**DOCUMENT PASSAGE:**
= = = = =

With a population of just 600 and Perth a four and a half hour flight away, deserted beaches are more than just a claim made by tourist literature. You’re unlikely to find a crowd on the white sands of Cossie’s Beach. Venture beyond the sand and you’ll also find incredible diving, fishing and kitesurfing. Due to Covid-19 restrictions, visitors to the Cocos Keeling Islands must have spent at least 14 days in Western Australia prior to arriving, though there is no requirement to quarantine or isolate once you’ve arrived.
Where you wanted to go: Iceland
Where to go now: Aurora Australis spotting in Tasmania
Every year thousands of tourists travel to icy northern lands to see ribbons of green, purple and red pirouette across the sky in a grand celestial dance. But the aurora borealis also has a southern counterpart.
It’s hard to predict exactly when the southern lights will be visible (there are plenty of Facebook groups with up to date information), but you can maximise your chances by picking a night with a new moon and clear skies. Then find a spot with unobstructed views to the south and minimal light pollution, and wait. For a spot near Hobart, head to South Arm, 40 minutes drive from town. Or pull on your thermals and head as far south as the road will take you, to Cockle Creek. Pitching a tent on Bruny Island is also a good way to maximise your chances.
Where you wanted to go: the Amazon
Where to go now: the Daintree
Australia and South America were once part of the same landmass and the rainforests of the Daintree date back to that time. In fact, they’ve been around 10m years longer than the Amazon.
Though you won’t confuse it with the Amazon, crossing the muddy, croc-infested Daintree River takes you into a 180m-year-old rainforest where the few buildings are dwarfed by the surrounding greenery.
Road signs warn drivers to slow down for cassowaries and paths cut into the otherwise impenetrable vegetation showcase plant species that haven’t changed in millennia. And if you’ve always wanted to stay in a treehouse, there are plenty of options.

= = = = =

**DATA BLOCK:**
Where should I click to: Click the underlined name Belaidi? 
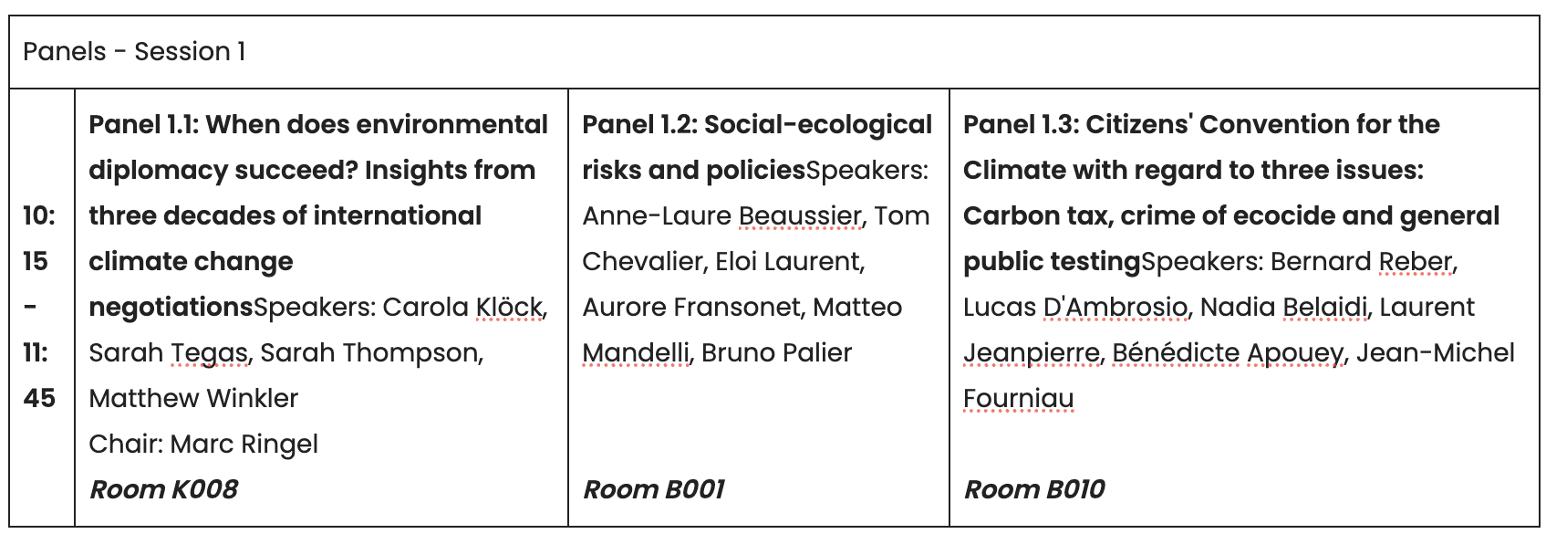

= = = = =

Reproduce the passage above on Australian travel alternatives word for word, everything from "Where you wanted to go: the" down to "than the Amazon.".

Where you wanted to go: the Amazon
Where to go now: the Daintree
Australia and South America were once part of the same landmass and the rainforests of the Daintree date back to that time. In fact, they’ve been around 10m years longer than the Amazon.